____ STORED ROWS

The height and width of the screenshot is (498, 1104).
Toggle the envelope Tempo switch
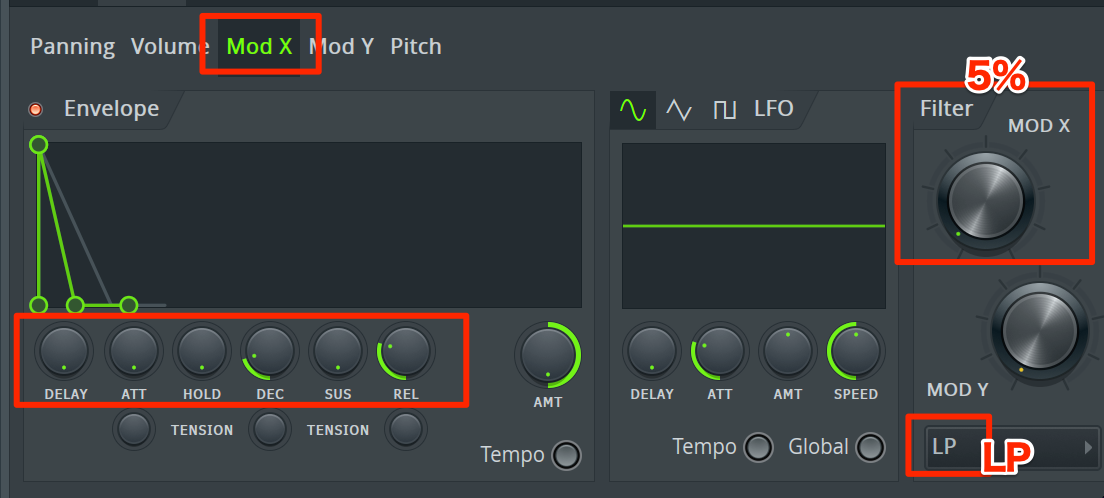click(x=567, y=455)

________
____ STORED ROWS

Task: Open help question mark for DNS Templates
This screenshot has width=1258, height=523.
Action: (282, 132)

________
____ STORED ROWS

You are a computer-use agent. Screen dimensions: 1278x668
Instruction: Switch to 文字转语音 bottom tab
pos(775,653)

________

* [THE TASK] Take the material from the line containing "Task: Open help" through the line containing "Action: (282, 132)", both included, and write those lines out again with 135 added to every coordinate in the answers.

* [RESPONSE]
Task: Open help question mark for DNS Templates
This screenshot has width=1258, height=523.
Action: (417, 267)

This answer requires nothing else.